Mas, em vez de levar qualquer coisa a mal, em 28 de setembro, muito contente, montei um matungo que aluguei, e saí, mui pouco satisfeito com a Cidade de São Paulo e suas elogiadas magnificências, depois que, ainda na tarde anterior, eu visitara o Tietê, que fica apenas a meia hora de distância da cidade.

Em São Paulo o Tietê já é majestoso e senhoril e já aqui ofereceria belas possibilidades à navegação se, nove léguas abaixo da Capital, não interrompesse o seu curso um salto de considerável dimensão.
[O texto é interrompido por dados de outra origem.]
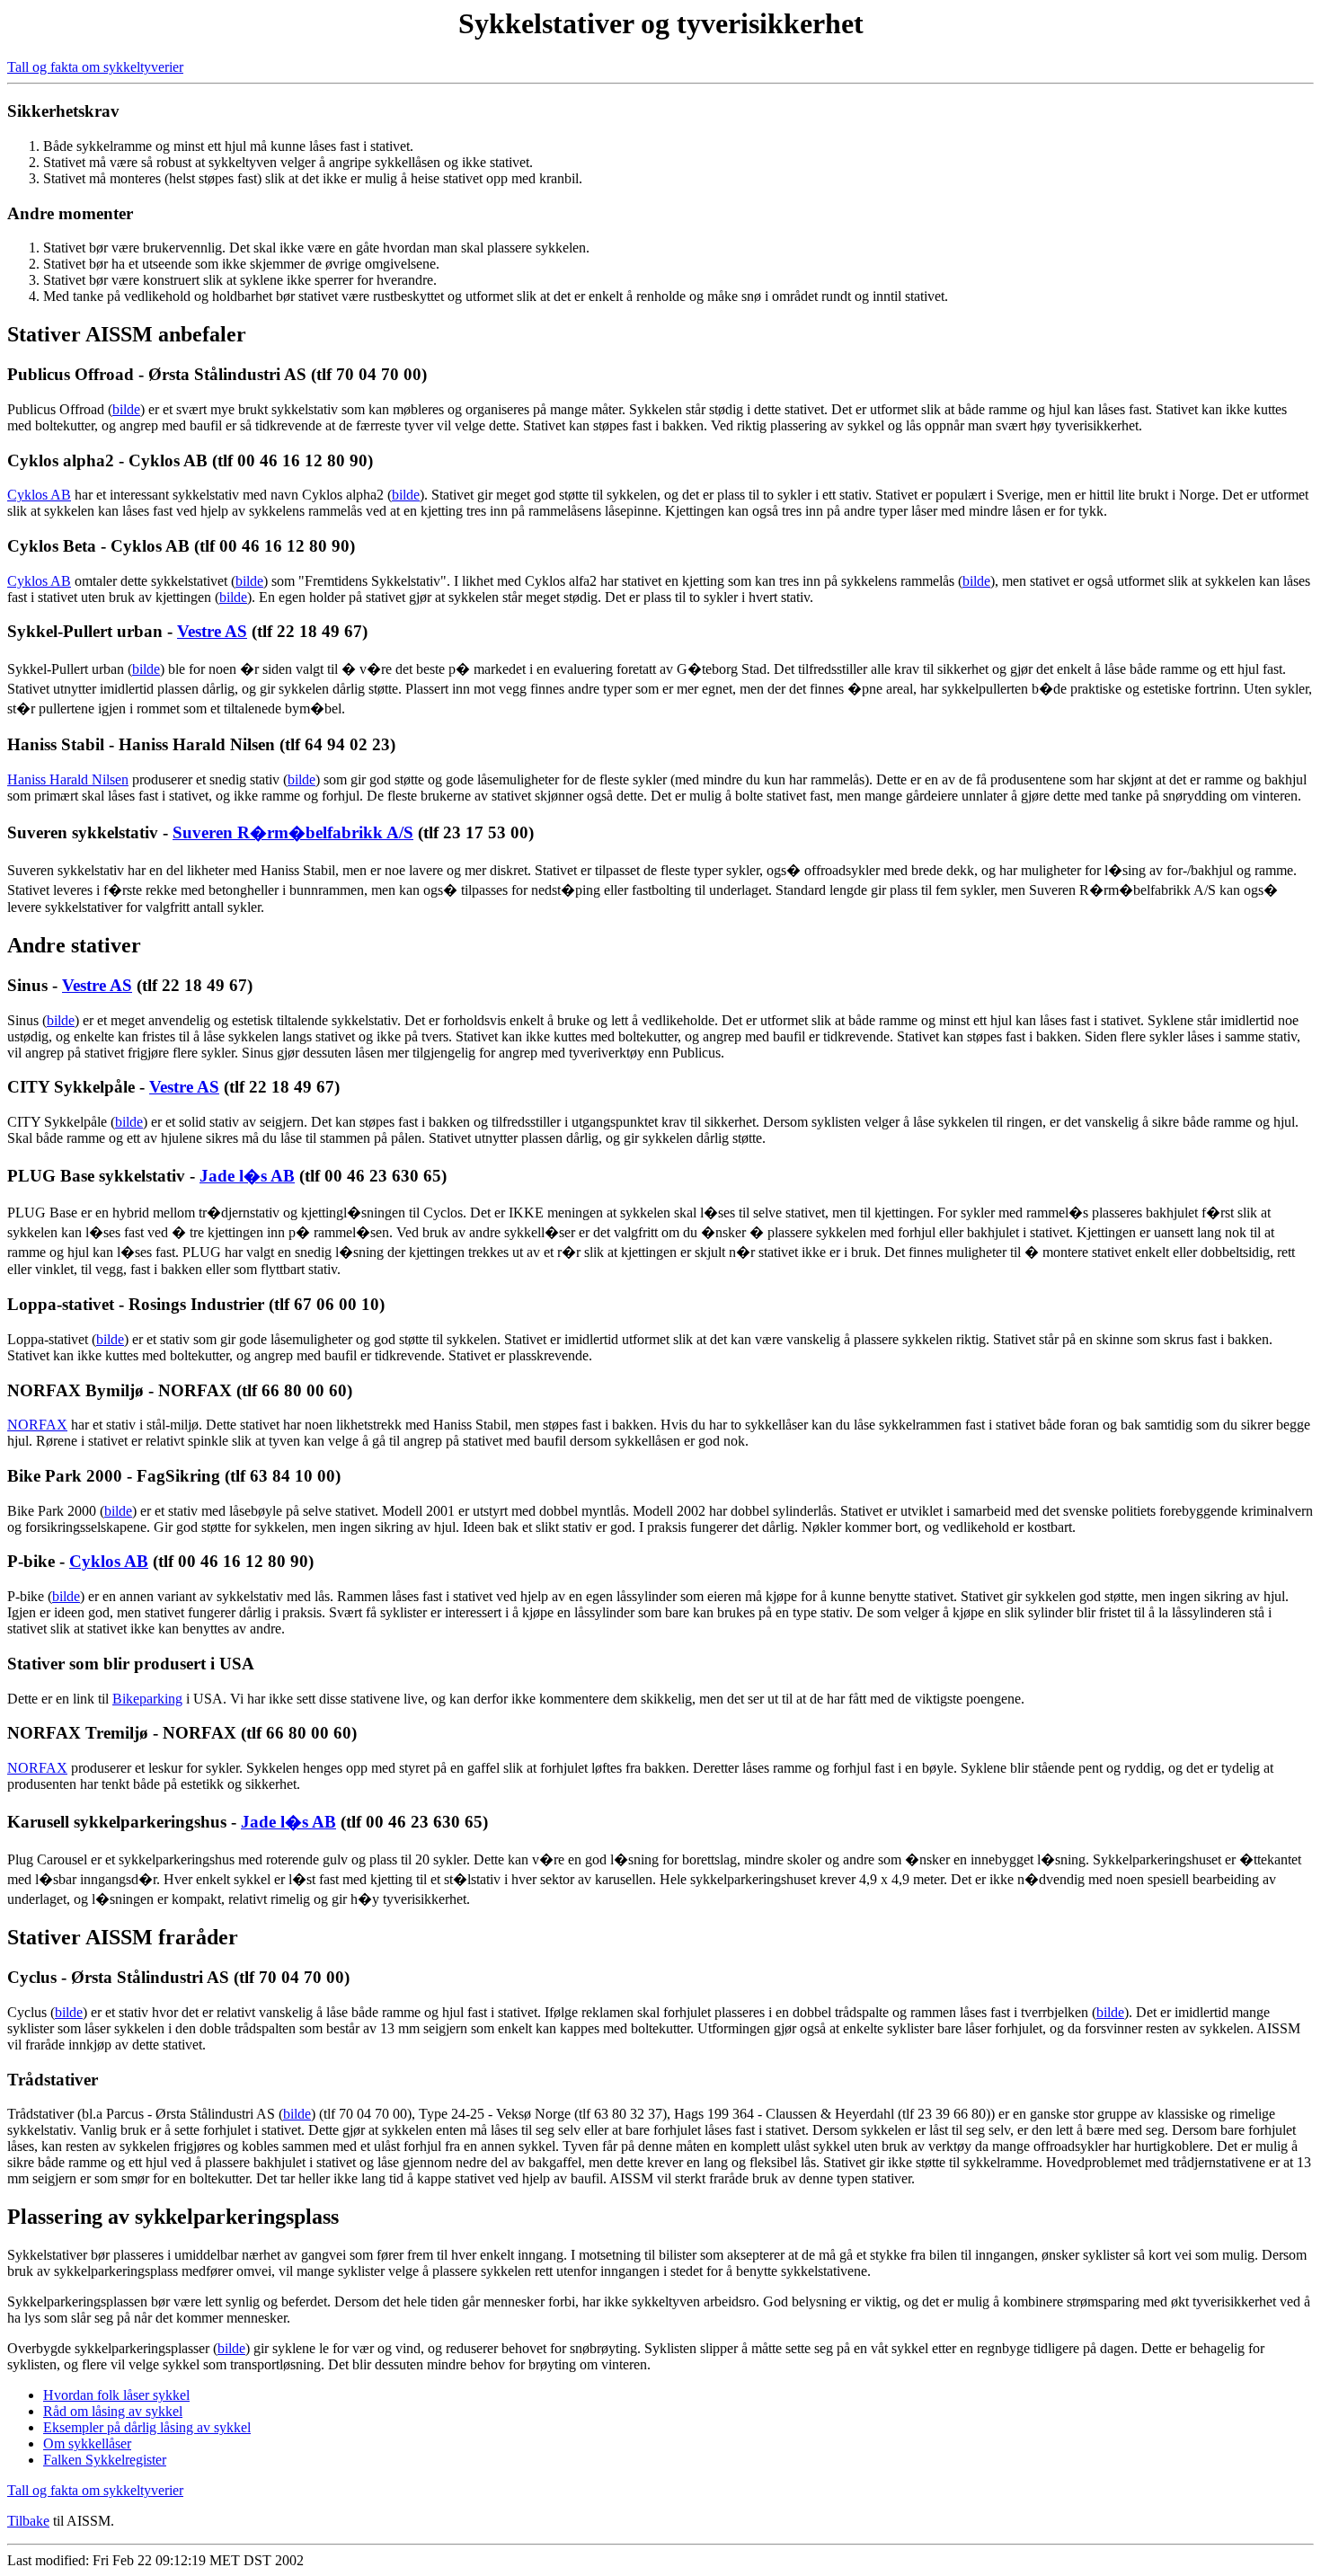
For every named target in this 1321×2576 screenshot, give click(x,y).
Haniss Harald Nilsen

Em São Paulo construiu-se sobre ele uma longa ponte de madeira que, porém, está exposta a muitos perigos com as cheias e terríveis inundações do rio.

Em 28 de setembro fui ao Rio das Pedras e ao meio-dia do dia seguinte cheguei a Santos, onde acabava de aportar um navio hamburguês com uns 40 colonos de parceria - prova de que na Alemanha o sistema de parceria ainda não é bastante conhecido com toda a sua inconveniência e continua a haver indignos impostores que persuadem pessoas ignorantes a acei- tarem tais contratos.

Em 1o de outubro, às 12 horas do dia, fui para bordo do vapor de hélice "Josephine" e parti nele com tempo maravilhoso e mar um pouco encapelado.